My "rule of thumb" is that /etc/crontab is for the OS to look after itself and should not be touched by users.  User crontabs should be used to run user scripts, commands, etc.


----------



## DutchDaemon (May 19, 2009)

It's like I have a twin!

[/letterman]


----------



## wonslung (May 19, 2009)

thanks, i have got to say this forum has been a god send....without it i would be lost (i figured out that removing the root part, what threw me was that the file in the documents section had the format for the /etc/crontab while i'd only used the other)

i GUESS i should have READ the crontab setting instead of just pasting it in....but it wouldnt' ahve occurred to me that there was two crontabs.

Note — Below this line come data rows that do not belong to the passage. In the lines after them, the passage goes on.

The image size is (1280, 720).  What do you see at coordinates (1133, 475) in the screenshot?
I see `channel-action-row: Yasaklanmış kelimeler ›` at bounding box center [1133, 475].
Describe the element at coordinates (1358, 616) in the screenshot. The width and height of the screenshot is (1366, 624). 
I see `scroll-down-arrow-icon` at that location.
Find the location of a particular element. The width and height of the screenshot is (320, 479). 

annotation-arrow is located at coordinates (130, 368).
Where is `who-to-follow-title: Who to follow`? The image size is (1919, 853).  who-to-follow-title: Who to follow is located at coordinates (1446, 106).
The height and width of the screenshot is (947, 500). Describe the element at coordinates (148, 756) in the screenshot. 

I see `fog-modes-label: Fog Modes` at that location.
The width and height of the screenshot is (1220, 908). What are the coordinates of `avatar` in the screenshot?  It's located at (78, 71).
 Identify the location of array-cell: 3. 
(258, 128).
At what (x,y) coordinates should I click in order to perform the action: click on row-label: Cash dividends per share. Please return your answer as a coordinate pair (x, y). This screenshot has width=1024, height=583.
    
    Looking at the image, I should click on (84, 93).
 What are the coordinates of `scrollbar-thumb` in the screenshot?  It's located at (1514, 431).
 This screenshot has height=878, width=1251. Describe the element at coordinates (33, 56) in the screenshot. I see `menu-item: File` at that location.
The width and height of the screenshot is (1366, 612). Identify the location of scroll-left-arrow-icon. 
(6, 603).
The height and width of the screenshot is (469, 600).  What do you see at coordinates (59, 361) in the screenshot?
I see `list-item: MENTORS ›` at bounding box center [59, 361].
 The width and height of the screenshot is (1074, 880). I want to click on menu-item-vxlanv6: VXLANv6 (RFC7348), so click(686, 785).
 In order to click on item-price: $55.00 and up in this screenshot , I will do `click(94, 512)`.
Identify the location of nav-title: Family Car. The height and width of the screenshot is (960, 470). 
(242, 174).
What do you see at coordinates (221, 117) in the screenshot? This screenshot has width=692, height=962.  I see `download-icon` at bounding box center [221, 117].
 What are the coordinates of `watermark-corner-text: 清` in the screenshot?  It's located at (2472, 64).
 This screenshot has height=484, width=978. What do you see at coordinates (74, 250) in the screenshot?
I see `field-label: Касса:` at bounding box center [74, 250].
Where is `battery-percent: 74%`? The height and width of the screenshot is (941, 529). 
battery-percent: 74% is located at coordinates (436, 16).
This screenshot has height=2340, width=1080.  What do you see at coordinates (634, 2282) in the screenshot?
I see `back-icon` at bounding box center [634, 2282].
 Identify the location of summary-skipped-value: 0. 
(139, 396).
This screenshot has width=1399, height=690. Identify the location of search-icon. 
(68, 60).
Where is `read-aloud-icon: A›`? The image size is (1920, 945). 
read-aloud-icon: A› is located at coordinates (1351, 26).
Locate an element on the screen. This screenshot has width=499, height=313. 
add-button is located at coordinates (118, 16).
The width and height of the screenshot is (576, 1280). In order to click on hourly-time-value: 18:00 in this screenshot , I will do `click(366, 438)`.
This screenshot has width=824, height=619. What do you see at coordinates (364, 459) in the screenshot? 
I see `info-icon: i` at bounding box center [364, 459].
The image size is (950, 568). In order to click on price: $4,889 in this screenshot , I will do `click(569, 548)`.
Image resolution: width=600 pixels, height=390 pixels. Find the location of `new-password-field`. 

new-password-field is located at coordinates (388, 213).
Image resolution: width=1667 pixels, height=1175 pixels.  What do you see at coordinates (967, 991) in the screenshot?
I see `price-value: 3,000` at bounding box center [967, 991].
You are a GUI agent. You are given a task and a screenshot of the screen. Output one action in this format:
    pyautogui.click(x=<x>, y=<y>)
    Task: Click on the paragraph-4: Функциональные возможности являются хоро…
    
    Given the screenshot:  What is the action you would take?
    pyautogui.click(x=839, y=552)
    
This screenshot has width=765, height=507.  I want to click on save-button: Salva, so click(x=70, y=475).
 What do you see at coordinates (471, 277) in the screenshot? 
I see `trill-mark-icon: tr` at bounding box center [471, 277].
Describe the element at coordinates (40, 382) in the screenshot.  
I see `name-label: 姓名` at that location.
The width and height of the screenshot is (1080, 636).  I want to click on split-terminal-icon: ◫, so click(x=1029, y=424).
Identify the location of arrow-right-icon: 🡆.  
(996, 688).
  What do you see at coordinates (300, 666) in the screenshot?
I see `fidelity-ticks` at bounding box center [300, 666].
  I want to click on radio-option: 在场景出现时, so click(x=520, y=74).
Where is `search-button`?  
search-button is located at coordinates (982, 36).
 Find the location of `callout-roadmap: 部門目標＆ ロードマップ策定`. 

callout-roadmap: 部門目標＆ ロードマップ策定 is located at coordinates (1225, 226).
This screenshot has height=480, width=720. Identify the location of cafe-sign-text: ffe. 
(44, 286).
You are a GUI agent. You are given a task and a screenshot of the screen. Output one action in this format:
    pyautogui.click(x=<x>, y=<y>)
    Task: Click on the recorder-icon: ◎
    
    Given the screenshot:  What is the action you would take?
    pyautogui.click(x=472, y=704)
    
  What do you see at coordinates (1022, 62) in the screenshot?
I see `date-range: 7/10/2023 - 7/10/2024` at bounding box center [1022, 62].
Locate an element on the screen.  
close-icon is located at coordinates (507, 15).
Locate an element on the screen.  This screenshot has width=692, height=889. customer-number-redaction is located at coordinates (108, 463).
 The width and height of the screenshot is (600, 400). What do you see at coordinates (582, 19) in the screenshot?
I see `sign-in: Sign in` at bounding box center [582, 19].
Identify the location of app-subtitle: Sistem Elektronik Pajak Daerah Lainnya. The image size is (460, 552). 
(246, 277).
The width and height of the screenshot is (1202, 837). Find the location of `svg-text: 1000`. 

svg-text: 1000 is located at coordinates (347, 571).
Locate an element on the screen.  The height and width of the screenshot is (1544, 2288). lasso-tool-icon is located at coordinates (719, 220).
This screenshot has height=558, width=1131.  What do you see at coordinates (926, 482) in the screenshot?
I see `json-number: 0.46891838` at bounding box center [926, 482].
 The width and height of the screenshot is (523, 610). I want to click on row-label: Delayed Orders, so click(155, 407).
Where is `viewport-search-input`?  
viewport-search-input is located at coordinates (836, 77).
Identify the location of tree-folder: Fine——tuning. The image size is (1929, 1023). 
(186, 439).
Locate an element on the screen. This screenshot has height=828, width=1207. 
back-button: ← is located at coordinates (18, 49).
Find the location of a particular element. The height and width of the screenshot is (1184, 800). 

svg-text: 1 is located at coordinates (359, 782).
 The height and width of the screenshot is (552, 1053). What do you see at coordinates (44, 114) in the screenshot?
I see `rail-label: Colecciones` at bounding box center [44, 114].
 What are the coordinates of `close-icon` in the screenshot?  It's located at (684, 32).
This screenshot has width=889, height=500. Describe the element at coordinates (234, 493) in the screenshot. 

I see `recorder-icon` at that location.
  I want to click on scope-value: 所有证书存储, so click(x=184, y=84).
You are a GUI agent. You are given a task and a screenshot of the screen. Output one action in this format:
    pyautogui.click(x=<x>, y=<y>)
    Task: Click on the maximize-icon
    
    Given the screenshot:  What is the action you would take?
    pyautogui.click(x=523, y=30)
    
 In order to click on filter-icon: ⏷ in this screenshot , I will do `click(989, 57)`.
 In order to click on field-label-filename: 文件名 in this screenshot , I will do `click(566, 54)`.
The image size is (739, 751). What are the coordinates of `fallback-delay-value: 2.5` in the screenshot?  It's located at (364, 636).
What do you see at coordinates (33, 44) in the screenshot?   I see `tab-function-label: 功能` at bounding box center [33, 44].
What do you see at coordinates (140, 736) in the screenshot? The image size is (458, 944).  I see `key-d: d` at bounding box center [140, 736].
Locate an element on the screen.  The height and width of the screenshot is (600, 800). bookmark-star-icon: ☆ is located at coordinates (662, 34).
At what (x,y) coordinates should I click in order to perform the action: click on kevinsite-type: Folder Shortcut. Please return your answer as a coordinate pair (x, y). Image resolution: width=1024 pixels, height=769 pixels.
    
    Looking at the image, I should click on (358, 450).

i GUESS it makes pretty good sense when you think about it.

a lot of stuff in bsd is different but after someone explains it you get an "AHA" moment where you're like wow, of course that's why.....anything else would be silly.


----------



## SirDice (May 19, 2009)

If you use the same account on your machine it might be worthwhile to set an alias. Just edit /etc/aliases and point root's mail to your user account. If you make any changes to /etc/aliases don't forget to run *newaliases* afterward.


----------



## gnemmi (May 20, 2009)

Yup .. that's one of the first things I do on every install .. remap root's mail account ...

Regarding the /etc/crontab and `% crontab -e` issue, according to Dru Lavigne:



> So far, we've looked at the system crontab, which should be left as is. Now we want to look at making your own crontab file to put in the commands that you want cron to execute. By default on a FreeBSD system, any user can create his own crontab file. These crontabs will be stored in /var/cron/tabs. ...



You'll find this article really interesting: Getting Cron to Do Our Bidding.

Hope that helps 

Regards


----------



## wonslung (May 21, 2009)

yes, i did that


----------